2148022_en-US

S32G: PFE FW error reported after after 4~5 consecutive A53 ungraceful reset

Hi PFE experts

Customer: LGE/Mobis

Platform: S32G2

Module: PFE slave driver 1.6.0

Our customer is using BSP36, PFE slave driver 1.6.0 and PFE MCAL driver 1.3.0.

Customer is implementing A53 ungraceful reset. If A53 doesn't send heart beat, M7 will force reset A53.

After 4~5 consecutive reset tests, PFE FW outputs the error log below.

이미지 (1).png

They using the following sequence as below:

/* 1. Disable Interrupt router for GIC500 */

disable_a53_interrupt_routing();

/* 2. Remove the PFE logical interface */
pfe_logif_disable();

/* 3. Flush the slave HIF internal Rx bd */
Eth_43_PFE_ChannelBdFlushRx(PFE_PHY_IF_ID_HIF1);

/* 4. Clear PFE Port coherency register */
REG_WRITE32(0x4007CA00, 0x0);

/* 5. Turn off A53 cores/partition */
Bl_DisableCore(0, 1);
Bl_DisableCore(1, 1);
Bl_DisableCore(2, 1);
Bl_DisableCore(3, 1);
Bl_DisablePartition(1);

/* 6. Enable Interrupt router for GIC500 */
enable_a53_interrupt_routing();

/* 7. Turn on A53 cores/partition */
Bl_StartApplication();

I set up a similar environment and could not reproduce the issue, the logs from my test are normal.

could you help to analysis that under what condition the error will occur?

Appreaciate for your support.

Best Regards,

Leo

PFE

Re: S32G: PFE FW error reported after after 4~5 consecutive A53 ungraceful reset

This also makes us confused. Reading the code, I think this is for the use case when 1 EMAC is connected to multiple HIF channels of the same driver. But I think this is a use case not recommended anymore. And it should definitely not be used in slave mode.

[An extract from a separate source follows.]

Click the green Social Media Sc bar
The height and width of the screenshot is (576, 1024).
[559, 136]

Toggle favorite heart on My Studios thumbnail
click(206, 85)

I can see that this command does not give an error, but I don't know if it would create this error or not:
libfci_cli logif-update -i emac2 --egress hif

Re: S32G: PFE FW error reported after after 4~5 consecutive A53 ungraceful reset

Hi @Sebastian_Raizer

What makes me confused is that the tx_port =PFE_PHY_IF_ID_HIF. Under what condition the tx_port is equal to PFE_PHY_IF_ID_HIF? I will ask customer to share their PFE configuration.

BR,

Leo

Re: S32G: PFE FW error reported after after 4~5 consecutive A53 ungraceful reset

Hi @Sebastian_Raizer

Thanks for your answering, I will confirm with customer how they configure the PFE.

BR,

Leo

Re: S32G: PFE FW error reported after after 4~5 consecutive A53 ungraceful reset

Additional info from my PFE colleagues.
Normally with PFE Linux slave, the function fp_replica_hif_rx_scaling() is executed but the condition if(PFE_PHY_IF_ID_HIF == tx_port) is false so this code is skipped and the function returns with new_port = tx_port;.
For frames targeted at PFE Linux slave driver, the value of tx_port should be 7 in this case (HIF1). But somehow here the value is 3, which I think is a special value used in multi interface mode of PFE Linux standalone driver. This value should not be used for a Linux slave. This might be the hint of a mis-configuration of the bridge or the flexible parser.

Re: S32G: PFE FW error reported after after 4~5 consecutive A53 ungraceful reset

Hello, this error comes from the FW in function fp_replica_hif_rx_scaling(). It's the infinite loop protection for the while loop in this function. It tries to find the next active HIF to send the packet to but cannot find one (it just got disabled by the BD flush).

To investigate further, try to look if there is a specific option to enable traffic spreading. Is the Linux driver really configured with only 1 HIF. I'm not sure if this FW code is always executed or only in some specific configuration. The FW should determine that the frame is aimed at a disabled interface and drop it.

Other thing is that the Linux driver must not be active during the call of Eth_43_PFE_ChannelBdFlushRx(). If the kernel is in Panic, this is the case, but depending on how they trigger the hart beat loss, it might not be the case. To ensure this, maybe it is safer to turn off the Linux partition before calling the BD flush API. Or they can make sure that the kernel is in Panic or other mode where nothing is executed.

I assume they use bridge mode and it looks like traffic is flowing during the recovery process. Did you setup this as well in your environment?